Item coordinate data
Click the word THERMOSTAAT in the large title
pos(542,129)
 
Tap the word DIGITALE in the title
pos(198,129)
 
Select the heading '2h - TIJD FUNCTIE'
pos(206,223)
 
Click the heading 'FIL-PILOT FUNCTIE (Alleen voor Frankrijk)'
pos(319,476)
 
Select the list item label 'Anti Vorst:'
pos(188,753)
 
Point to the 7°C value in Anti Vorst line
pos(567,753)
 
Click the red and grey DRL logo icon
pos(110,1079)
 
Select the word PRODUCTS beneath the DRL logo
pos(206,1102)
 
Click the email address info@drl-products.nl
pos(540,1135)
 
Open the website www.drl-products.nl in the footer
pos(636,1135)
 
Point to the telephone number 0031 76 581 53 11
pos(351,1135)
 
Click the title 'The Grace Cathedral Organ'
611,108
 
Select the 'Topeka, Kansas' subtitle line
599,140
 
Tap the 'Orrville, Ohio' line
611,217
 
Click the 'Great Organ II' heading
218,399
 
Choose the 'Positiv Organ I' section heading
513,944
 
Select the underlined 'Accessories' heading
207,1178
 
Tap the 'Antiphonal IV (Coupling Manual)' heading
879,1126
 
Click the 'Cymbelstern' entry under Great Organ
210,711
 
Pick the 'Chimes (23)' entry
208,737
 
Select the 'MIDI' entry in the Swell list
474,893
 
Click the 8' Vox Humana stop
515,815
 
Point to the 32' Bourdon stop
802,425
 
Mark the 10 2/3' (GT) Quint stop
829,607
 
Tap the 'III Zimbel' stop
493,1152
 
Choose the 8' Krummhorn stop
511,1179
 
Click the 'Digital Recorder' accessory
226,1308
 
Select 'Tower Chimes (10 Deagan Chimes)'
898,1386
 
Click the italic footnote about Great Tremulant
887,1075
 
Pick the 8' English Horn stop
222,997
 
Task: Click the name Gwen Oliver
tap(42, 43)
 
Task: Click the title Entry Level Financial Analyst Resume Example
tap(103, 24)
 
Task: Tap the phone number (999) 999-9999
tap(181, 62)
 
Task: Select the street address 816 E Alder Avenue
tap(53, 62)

Task prompt - Write out all of the entries above again, replacing every "heading" with "header" and leaving everything else unchanged.

Answer to this task -
Click the word THERMOSTAAT in the large title
pos(542,129)
 
Tap the word DIGITALE in the title
pos(198,129)
 
Select the header '2h - TIJD FUNCTIE'
pos(206,223)
 
Click the header 'FIL-PILOT FUNCTIE (Alleen voor Frankrijk)'
pos(319,476)
 
Select the list item label 'Anti Vorst:'
pos(188,753)
 
Point to the 7°C value in Anti Vorst line
pos(567,753)
 
Click the red and grey DRL logo icon
pos(110,1079)
 
Select the word PRODUCTS beneath the DRL logo
pos(206,1102)
 
Click the email address info@drl-products.nl
pos(540,1135)
 
Open the website www.drl-products.nl in the footer
pos(636,1135)
 
Point to the telephone number 0031 76 581 53 11
pos(351,1135)
 
Click the title 'The Grace Cathedral Organ'
611,108
 
Select the 'Topeka, Kansas' subtitle line
599,140
 
Tap the 'Orrville, Ohio' line
611,217
 
Click the 'Great Organ II' header
218,399
 
Choose the 'Positiv Organ I' section header
513,944
 
Select the underlined 'Accessories' header
207,1178
 
Tap the 'Antiphonal IV (Coupling Manual)' header
879,1126
 
Click the 'Cymbelstern' entry under Great Organ
210,711
 
Pick the 'Chimes (23)' entry
208,737
 
Select the 'MIDI' entry in the Swell list
474,893
 
Click the 8' Vox Humana stop
515,815
 
Point to the 32' Bourdon stop
802,425
 
Mark the 10 2/3' (GT) Quint stop
829,607
 
Tap the 'III Zimbel' stop
493,1152
 
Choose the 8' Krummhorn stop
511,1179
 
Click the 'Digital Recorder' accessory
226,1308
 
Select 'Tower Chimes (10 Deagan Chimes)'
898,1386
 
Click the italic footnote about Great Tremulant
887,1075
 
Pick the 8' English Horn stop
222,997
 
Task: Click the name Gwen Oliver
tap(42, 43)
 
Task: Click the title Entry Level Financial Analyst Resume Example
tap(103, 24)
 
Task: Tap the phone number (999) 999-9999
tap(181, 62)
 
Task: Select the street address 816 E Alder Avenue
tap(53, 62)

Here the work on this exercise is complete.